→ **BRIEF**:
Copy out each of the following entries word for word.

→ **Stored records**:
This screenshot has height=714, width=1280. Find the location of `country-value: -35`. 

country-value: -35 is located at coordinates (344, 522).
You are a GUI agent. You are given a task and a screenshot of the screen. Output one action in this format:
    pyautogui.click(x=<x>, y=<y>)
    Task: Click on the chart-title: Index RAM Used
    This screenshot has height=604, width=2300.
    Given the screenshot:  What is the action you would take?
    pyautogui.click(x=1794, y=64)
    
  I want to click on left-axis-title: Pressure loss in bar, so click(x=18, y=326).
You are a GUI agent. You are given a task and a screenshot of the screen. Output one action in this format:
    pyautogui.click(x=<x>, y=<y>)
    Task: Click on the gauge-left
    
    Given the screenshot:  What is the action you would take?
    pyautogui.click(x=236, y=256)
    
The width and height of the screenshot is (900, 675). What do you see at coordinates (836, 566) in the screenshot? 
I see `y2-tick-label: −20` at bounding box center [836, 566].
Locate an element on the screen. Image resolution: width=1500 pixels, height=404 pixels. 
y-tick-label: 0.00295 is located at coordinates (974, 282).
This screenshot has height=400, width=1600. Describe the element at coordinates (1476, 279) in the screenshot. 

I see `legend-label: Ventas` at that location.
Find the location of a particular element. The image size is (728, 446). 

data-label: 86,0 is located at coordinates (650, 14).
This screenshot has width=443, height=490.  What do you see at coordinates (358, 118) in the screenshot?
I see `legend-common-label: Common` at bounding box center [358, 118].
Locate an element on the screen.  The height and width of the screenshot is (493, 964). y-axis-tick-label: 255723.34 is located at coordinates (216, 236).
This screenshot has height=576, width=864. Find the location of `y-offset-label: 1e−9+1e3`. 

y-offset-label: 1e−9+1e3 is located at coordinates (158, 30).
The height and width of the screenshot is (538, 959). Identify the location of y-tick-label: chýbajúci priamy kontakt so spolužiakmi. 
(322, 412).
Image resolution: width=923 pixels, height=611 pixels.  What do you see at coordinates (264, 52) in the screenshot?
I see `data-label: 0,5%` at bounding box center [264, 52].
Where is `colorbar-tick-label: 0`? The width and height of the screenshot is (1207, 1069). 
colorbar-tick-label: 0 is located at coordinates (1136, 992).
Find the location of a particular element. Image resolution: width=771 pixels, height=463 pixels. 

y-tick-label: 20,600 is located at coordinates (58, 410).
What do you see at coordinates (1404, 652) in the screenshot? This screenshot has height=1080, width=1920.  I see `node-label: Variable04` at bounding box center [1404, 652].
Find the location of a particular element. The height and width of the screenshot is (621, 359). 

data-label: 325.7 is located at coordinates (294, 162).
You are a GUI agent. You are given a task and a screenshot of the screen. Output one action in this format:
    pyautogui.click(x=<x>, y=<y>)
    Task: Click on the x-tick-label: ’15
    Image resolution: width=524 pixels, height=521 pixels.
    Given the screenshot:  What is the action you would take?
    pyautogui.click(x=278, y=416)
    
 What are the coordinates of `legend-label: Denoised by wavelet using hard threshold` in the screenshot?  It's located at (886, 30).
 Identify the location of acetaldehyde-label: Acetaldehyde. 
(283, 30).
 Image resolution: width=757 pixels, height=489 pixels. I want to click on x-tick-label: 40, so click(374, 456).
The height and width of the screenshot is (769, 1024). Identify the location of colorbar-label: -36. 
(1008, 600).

→ **ANSWER FOR THE TASK**:
This screenshot has height=714, width=1280. Find the location of `country-value: -35`. 

country-value: -35 is located at coordinates (344, 522).
You are a GUI agent. You are given a task and a screenshot of the screen. Output one action in this format:
    pyautogui.click(x=<x>, y=<y>)
    Task: Click on the chart-title: Index RAM Used
    This screenshot has height=604, width=2300.
    Given the screenshot:  What is the action you would take?
    pyautogui.click(x=1794, y=64)
    
  I want to click on left-axis-title: Pressure loss in bar, so click(x=18, y=326).
You are a GUI agent. You are given a task and a screenshot of the screen. Output one action in this format:
    pyautogui.click(x=<x>, y=<y>)
    Task: Click on the gauge-left
    
    Given the screenshot:  What is the action you would take?
    pyautogui.click(x=236, y=256)
    
The width and height of the screenshot is (900, 675). What do you see at coordinates (836, 566) in the screenshot? 
I see `y2-tick-label: −20` at bounding box center [836, 566].
Locate an element on the screen. Image resolution: width=1500 pixels, height=404 pixels. 
y-tick-label: 0.00295 is located at coordinates (974, 282).
This screenshot has height=400, width=1600. Describe the element at coordinates (1476, 279) in the screenshot. 

I see `legend-label: Ventas` at that location.
Find the location of a particular element. The image size is (728, 446). 

data-label: 86,0 is located at coordinates (650, 14).
This screenshot has width=443, height=490.  What do you see at coordinates (358, 118) in the screenshot?
I see `legend-common-label: Common` at bounding box center [358, 118].
Locate an element on the screen.  The height and width of the screenshot is (493, 964). y-axis-tick-label: 255723.34 is located at coordinates (216, 236).
This screenshot has height=576, width=864. Find the location of `y-offset-label: 1e−9+1e3`. 

y-offset-label: 1e−9+1e3 is located at coordinates (158, 30).
The height and width of the screenshot is (538, 959). Identify the location of y-tick-label: chýbajúci priamy kontakt so spolužiakmi. 
(322, 412).
Image resolution: width=923 pixels, height=611 pixels.  What do you see at coordinates (264, 52) in the screenshot?
I see `data-label: 0,5%` at bounding box center [264, 52].
Where is `colorbar-tick-label: 0`? The width and height of the screenshot is (1207, 1069). 
colorbar-tick-label: 0 is located at coordinates (1136, 992).
Find the location of a particular element. Image resolution: width=771 pixels, height=463 pixels. 

y-tick-label: 20,600 is located at coordinates (58, 410).
What do you see at coordinates (1404, 652) in the screenshot? This screenshot has height=1080, width=1920.  I see `node-label: Variable04` at bounding box center [1404, 652].
Find the location of a particular element. The height and width of the screenshot is (621, 359). 

data-label: 325.7 is located at coordinates (294, 162).
You are a GUI agent. You are given a task and a screenshot of the screen. Output one action in this format:
    pyautogui.click(x=<x>, y=<y>)
    Task: Click on the x-tick-label: ’15
    Image resolution: width=524 pixels, height=521 pixels.
    Given the screenshot:  What is the action you would take?
    pyautogui.click(x=278, y=416)
    
 What are the coordinates of `legend-label: Denoised by wavelet using hard threshold` in the screenshot?  It's located at (886, 30).
 Identify the location of acetaldehyde-label: Acetaldehyde. 
(283, 30).
 Image resolution: width=757 pixels, height=489 pixels. I want to click on x-tick-label: 40, so click(374, 456).
The height and width of the screenshot is (769, 1024). Identify the location of colorbar-label: -36. 
(1008, 600).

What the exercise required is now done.